Prompt: The reply should contain each record below, returned exactly as given.

Stored data entries:
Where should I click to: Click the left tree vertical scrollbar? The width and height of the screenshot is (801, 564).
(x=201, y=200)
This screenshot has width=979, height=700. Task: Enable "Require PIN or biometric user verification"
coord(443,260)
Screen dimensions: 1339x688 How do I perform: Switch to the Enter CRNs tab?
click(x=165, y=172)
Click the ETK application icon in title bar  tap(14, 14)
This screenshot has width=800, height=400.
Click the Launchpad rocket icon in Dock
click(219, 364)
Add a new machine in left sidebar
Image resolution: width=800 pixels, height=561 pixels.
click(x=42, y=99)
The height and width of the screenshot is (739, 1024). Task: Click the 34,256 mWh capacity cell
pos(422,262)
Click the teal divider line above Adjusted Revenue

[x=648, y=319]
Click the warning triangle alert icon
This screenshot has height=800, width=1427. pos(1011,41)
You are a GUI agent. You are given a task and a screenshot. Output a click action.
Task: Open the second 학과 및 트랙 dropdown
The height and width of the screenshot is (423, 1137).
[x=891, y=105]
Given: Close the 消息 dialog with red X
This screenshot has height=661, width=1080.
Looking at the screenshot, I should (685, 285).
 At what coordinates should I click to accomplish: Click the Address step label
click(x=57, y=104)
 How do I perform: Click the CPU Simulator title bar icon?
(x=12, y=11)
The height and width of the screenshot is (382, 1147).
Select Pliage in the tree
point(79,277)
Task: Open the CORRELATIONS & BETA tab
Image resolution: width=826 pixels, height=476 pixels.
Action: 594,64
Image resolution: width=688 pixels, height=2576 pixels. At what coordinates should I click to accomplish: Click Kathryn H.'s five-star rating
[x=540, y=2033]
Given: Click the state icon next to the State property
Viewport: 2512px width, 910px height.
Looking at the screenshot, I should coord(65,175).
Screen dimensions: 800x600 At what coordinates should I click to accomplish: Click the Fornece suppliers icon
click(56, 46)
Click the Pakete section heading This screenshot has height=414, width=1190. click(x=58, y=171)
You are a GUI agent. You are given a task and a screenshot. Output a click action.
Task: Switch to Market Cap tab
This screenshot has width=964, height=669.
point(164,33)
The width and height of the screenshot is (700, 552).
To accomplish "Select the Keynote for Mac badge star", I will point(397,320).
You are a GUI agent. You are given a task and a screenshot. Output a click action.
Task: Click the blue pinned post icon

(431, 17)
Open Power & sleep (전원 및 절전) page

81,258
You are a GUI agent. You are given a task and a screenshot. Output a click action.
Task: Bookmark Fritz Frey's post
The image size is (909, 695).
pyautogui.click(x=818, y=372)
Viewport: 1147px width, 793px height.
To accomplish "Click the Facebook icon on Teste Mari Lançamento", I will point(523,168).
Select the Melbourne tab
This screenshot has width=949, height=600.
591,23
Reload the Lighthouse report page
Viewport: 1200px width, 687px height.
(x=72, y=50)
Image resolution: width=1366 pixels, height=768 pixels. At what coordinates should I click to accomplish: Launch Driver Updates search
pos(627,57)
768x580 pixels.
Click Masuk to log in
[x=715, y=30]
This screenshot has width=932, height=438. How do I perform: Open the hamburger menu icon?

Finished task:
Where should I click to: Click the left tree vertical scrollbar? The width and height of the screenshot is (801, 564).
(x=201, y=200)
This screenshot has width=979, height=700. Task: Enable "Require PIN or biometric user verification"
coord(443,260)
Screen dimensions: 1339x688 How do I perform: Switch to the Enter CRNs tab?
click(x=165, y=172)
Click the ETK application icon in title bar  tap(14, 14)
This screenshot has width=800, height=400.
Click the Launchpad rocket icon in Dock
click(219, 364)
Add a new machine in left sidebar
Image resolution: width=800 pixels, height=561 pixels.
click(x=42, y=99)
The height and width of the screenshot is (739, 1024). Task: Click the 34,256 mWh capacity cell
pos(422,262)
Click the teal divider line above Adjusted Revenue

[x=648, y=319]
Click the warning triangle alert icon
This screenshot has height=800, width=1427. pos(1011,41)
You are a GUI agent. You are given a task and a screenshot. Output a click action.
Task: Open the second 학과 및 트랙 dropdown
The height and width of the screenshot is (423, 1137).
[x=891, y=105]
Given: Close the 消息 dialog with red X
This screenshot has height=661, width=1080.
Looking at the screenshot, I should (685, 285).
 At what coordinates should I click to accomplish: Click the Address step label
click(x=57, y=104)
 How do I perform: Click the CPU Simulator title bar icon?
(x=12, y=11)
The height and width of the screenshot is (382, 1147).
Select Pliage in the tree
point(79,277)
Task: Open the CORRELATIONS & BETA tab
Image resolution: width=826 pixels, height=476 pixels.
Action: 594,64
Image resolution: width=688 pixels, height=2576 pixels. At what coordinates should I click to accomplish: Click Kathryn H.'s five-star rating
[x=540, y=2033]
Given: Click the state icon next to the State property
Viewport: 2512px width, 910px height.
Looking at the screenshot, I should coord(65,175).
Screen dimensions: 800x600 At what coordinates should I click to accomplish: Click the Fornece suppliers icon
click(56, 46)
Click the Pakete section heading This screenshot has height=414, width=1190. click(x=58, y=171)
You are a GUI agent. You are given a task and a screenshot. Output a click action.
Task: Switch to Market Cap tab
This screenshot has width=964, height=669.
point(164,33)
The width and height of the screenshot is (700, 552).
To accomplish "Select the Keynote for Mac badge star", I will point(397,320).
You are a GUI agent. You are given a task and a screenshot. Output a click action.
Task: Click the blue pinned post icon

(431, 17)
Open Power & sleep (전원 및 절전) page

81,258
You are a GUI agent. You are given a task and a screenshot. Output a click action.
Task: Bookmark Fritz Frey's post
The image size is (909, 695).
pyautogui.click(x=818, y=372)
Viewport: 1147px width, 793px height.
To accomplish "Click the Facebook icon on Teste Mari Lançamento", I will point(523,168).
Select the Melbourne tab
This screenshot has width=949, height=600.
591,23
Reload the Lighthouse report page
Viewport: 1200px width, 687px height.
(x=72, y=50)
Image resolution: width=1366 pixels, height=768 pixels. At what coordinates should I click to accomplish: Launch Driver Updates search
pos(627,57)
768x580 pixels.
Click Masuk to log in
[x=715, y=30]
This screenshot has width=932, height=438. How do I perform: Open the hamburger menu icon?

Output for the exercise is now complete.